Improved bound for the $k$-variate Elekes--Rónyai theorem
Yaara Jahn, Orit E. Raz
TL;DR
The paper advances the Elekes–Rónyai program to $k$-variate polynomials by introducing the rank ${\rm rank}(f)$ and proving a new lower bound $|f(A_1,\ldots,A_k)|=\Omega\left(n^{\frac{5{\rm rank}(f)-4}{2{\rm rank}(f)}-\varepsilon}\right)$ for any $\varepsilon>0$, which improves previous results when ${\rm rank}(f)\ge3$. The authors develop an incidence-geometry framework, reducing general rank cases to a key rank-$k-1$ special case and leveraging the Sharir–Zahl incidence bounds for plane curves. They also fully characterize rank-1 polynomials and demonstrate an application to distinct $d$-volumes spanned by $(d+1)$-tuples on the moment curve in $\mathbb{R}^d$, illustrating the reach of their bounds. Overall, the work deepens the connection between algebraic structure and combinatorial expansion, with implications for higher-dimensional Erdős-type problems.
Abstract
Let $f\in \mathbb{R}[x_1,\ldots, x_k]$, for $k\ge 2$. For any finite sets $A_1,\ldots, A_k\subset \mathbb{R}$, consider the set $$ f(A_1,\ldots, A_k):=\{f(a_1,\ldots, a_k)\mid (a_1,\cdots,a_k)\in A_1\times\cdots \times A_k\}, $$ that is, the image of $A_1\times \cdots\times A_k$ under $f$. Extending a theorem of Elekes and Rónyai, which deals with the case $k=2$, and a result of Raz, Sharir, and De Zeeuw, dealing with the case $k=3$, it was proved Raz and Shem Tov, that for every choice of finite $A_1,\ldots, A_k\subset \mathbb{R}$, each of size $n$, one has \begin{equation}\label{RSbound} |f(A_1,\ldots,A_k)|=Ω(n^{3/2}), \end{equation} unless $f$ has some degenerate special form.
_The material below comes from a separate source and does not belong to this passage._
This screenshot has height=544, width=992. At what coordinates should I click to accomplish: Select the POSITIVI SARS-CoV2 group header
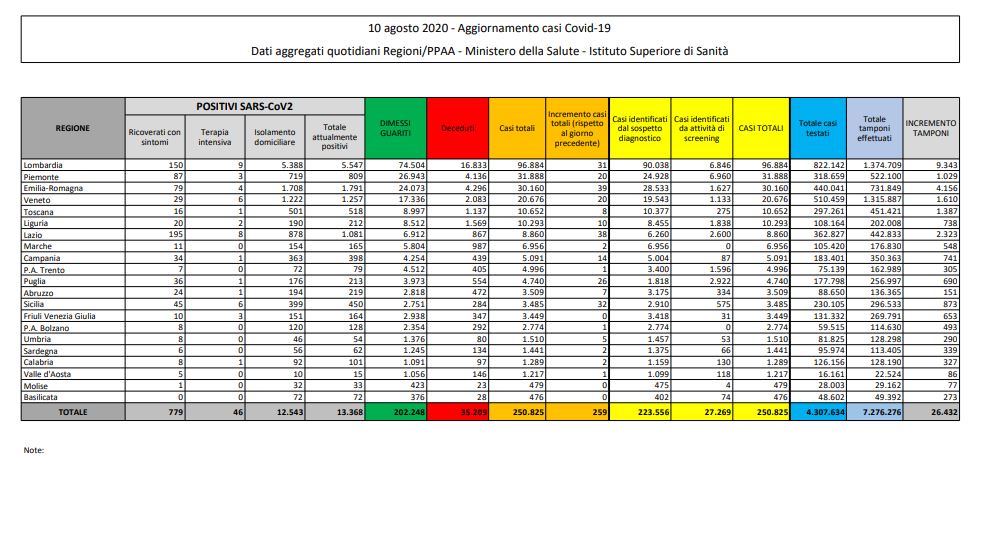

In this paper, we introduce the notion of a {\it rank} of a $k$-variate polynomial $f$, denoted as ${\rm rank}(f)$. Letting $r={\rm rank}(f)$, we prove that \begin{equation} |f(A_1,\ldots,A_k)|=Ω\left(n^{\frac{5r-4}{2r}-\varepsilon}\right), \end{equation} for every $\varepsilon>0$, where the constant of proportionality depends on $\varepsilon$ and on ${\rm deg}(f)$. This improves the previous lower bound, for polynomials $f$ for which ${\rm rank}(f)\ge 3$. We present an application of our main result, to lower bound the number of distinct $d$-volumes spanned by $(d+1)$-tuples of points lying on the moment curve in $\mathbb{R}^d$.